The inauguration on 3 July saw the presence of various dignitaries, including the Custos of the Holy Land, Fr Francesco Patton, Patriarch Pizzaballa, as well as representatives of the European Union, the French Agency Development (Agence française de développement), and the French consulate, who provided funding for the project.

As its names suggest, the centre is designed to highlight the holy city’s history, religious character, and mission, not to mention the very existence of Christians in Jerusalem, whose community must continue to be alive and bear witness, and not just serve as a museum of the past for pilgrims and tourists.

From this perspective, sport and culture can be a token and a path to promote reconciliation and hope between different groups (Christians, Jews and Muslims), as Fr Ibrahim Faltas, vicar of the Custody of the Holy Land, explained.

The centre has an indoor swimming pool, a theatre, an archaeological museum, an outdoor amphitheatre, and multipurpose training facilities connected to a basketball court on the roof of the building.

All this serves the high school students, Jerusalem residents, both Jews and Arabs, and those who – including pilgrims and tourists – want to practise physical activity or live a "unique experience" in a place rich in "history, archaeology and sport".

Work began in 2021, with the support of the European Union and the French government, as well as what the Friars Minor call the "silent generosity" of benefactors from around the world.

The project takes its cue from the events and teachings contained in the Gospel: the pool is a reminder of the paralytic who is healed and the blind man who regains his eyesight, while the stone walls have each a story to tell as do the churches’ columns on which the faithful lean to find God's support.

"It was a crazy idea that no one believed in,” said Fr Ibrahim Faltas. “When I thought of building a pool here, no one believed me" but in the end it took shape and came to life despite the many archaeological constraints and practical obstacles, "digging up to 15 metres into the ground.”

For Jerusalem’s Old City, it is a “very important" facility, especially “for its young people, because it will take them away from drugs."

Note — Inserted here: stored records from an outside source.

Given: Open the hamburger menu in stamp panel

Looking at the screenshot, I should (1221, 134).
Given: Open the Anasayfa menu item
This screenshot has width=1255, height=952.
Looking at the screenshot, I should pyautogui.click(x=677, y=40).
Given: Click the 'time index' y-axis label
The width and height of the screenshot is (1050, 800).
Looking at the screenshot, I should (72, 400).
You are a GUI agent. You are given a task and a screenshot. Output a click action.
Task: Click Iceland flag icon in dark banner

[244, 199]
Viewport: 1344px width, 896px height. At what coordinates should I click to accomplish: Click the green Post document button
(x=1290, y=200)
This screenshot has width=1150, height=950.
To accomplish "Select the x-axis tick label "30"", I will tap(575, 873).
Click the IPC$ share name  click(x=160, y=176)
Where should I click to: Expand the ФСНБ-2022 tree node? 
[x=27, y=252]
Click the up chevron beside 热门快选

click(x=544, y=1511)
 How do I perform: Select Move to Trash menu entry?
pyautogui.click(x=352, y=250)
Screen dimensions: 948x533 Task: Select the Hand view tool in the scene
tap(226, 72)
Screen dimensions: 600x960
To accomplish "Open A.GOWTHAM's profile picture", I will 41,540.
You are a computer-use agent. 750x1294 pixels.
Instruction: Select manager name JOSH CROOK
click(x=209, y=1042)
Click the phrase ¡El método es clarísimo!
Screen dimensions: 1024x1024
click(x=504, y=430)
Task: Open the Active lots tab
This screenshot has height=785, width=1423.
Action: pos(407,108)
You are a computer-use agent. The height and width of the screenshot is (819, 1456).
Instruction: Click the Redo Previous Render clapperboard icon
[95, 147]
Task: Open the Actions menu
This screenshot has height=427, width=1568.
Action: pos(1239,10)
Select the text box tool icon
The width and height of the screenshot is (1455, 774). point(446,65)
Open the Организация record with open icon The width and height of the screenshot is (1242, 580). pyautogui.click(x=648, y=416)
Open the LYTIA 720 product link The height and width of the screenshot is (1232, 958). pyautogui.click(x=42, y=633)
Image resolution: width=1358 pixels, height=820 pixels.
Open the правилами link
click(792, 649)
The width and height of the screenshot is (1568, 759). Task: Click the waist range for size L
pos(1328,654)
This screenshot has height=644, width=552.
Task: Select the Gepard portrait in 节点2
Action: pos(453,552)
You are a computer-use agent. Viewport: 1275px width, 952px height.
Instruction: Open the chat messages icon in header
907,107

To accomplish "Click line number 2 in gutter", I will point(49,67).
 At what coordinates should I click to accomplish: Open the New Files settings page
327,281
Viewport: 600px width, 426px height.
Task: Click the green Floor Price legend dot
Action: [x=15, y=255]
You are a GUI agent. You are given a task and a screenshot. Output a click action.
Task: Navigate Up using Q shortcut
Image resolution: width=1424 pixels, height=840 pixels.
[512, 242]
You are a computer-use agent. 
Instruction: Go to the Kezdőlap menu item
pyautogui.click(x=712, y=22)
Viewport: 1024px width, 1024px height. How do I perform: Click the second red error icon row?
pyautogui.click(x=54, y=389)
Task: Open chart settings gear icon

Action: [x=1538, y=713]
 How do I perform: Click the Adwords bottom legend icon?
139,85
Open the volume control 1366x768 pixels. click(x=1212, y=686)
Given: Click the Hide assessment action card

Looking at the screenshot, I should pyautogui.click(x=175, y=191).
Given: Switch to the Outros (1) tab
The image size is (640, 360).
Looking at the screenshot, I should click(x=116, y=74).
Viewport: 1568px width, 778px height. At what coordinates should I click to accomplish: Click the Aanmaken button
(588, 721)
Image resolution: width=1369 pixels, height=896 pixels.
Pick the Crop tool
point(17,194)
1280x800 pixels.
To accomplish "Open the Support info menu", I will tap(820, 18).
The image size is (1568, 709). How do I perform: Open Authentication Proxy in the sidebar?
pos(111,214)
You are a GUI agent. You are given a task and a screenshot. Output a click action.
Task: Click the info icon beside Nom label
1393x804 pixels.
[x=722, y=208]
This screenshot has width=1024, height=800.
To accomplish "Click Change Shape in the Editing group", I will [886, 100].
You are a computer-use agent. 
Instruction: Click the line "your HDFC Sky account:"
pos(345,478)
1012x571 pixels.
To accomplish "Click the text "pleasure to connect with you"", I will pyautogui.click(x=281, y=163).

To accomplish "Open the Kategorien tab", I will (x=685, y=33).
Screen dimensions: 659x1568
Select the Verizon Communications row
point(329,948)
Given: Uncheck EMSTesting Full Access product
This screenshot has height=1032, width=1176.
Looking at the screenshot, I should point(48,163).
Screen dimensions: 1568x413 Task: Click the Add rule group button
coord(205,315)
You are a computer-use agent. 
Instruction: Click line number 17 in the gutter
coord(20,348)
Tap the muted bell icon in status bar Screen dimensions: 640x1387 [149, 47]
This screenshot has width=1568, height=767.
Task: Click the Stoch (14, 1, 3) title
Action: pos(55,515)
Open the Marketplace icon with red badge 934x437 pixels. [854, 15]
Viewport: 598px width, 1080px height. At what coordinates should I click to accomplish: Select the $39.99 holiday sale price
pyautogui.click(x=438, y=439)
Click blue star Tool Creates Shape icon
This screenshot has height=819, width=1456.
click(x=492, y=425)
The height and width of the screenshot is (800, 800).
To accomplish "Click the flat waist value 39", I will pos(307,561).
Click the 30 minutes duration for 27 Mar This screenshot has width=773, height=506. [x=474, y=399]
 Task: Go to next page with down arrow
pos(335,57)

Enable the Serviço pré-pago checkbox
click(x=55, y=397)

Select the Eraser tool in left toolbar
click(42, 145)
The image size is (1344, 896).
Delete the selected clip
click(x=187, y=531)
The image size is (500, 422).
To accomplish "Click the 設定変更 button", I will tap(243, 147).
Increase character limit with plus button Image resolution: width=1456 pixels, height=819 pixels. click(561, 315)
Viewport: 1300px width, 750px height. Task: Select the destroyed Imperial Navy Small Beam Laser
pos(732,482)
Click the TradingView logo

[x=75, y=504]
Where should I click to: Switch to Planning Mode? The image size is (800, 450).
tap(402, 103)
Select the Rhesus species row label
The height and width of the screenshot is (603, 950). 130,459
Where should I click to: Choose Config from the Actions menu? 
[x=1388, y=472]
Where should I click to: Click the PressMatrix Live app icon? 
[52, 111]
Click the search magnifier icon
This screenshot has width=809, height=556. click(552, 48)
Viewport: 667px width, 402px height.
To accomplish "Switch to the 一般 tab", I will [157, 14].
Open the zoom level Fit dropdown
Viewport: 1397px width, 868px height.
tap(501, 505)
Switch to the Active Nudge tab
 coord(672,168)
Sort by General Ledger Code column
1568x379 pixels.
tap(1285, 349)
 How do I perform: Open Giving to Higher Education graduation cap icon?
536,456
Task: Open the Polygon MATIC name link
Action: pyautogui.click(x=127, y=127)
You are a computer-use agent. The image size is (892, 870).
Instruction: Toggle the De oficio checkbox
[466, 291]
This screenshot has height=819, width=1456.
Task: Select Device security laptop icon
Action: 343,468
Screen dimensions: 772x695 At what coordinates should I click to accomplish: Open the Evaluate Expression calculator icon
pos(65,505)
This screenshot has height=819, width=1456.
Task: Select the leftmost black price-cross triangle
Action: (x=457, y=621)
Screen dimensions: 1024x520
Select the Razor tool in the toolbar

During construction, remains of a well and a church from the Byzantine era emerged, and "a small museum, created inside the sports centre houses some of the finds,” Vicar Faitas noted.

Lastly, while “Everyone has suffered the effects of the pandemic, even the people of Bethlehem who rely heavily on tourism,” builders “worked day and night, and this helped us complete the work".  The outcome is a four-storey building that consists of a 16x8-metre swimming pool, a sauna, multipurpose rooms and an outdoor multipurpose field.”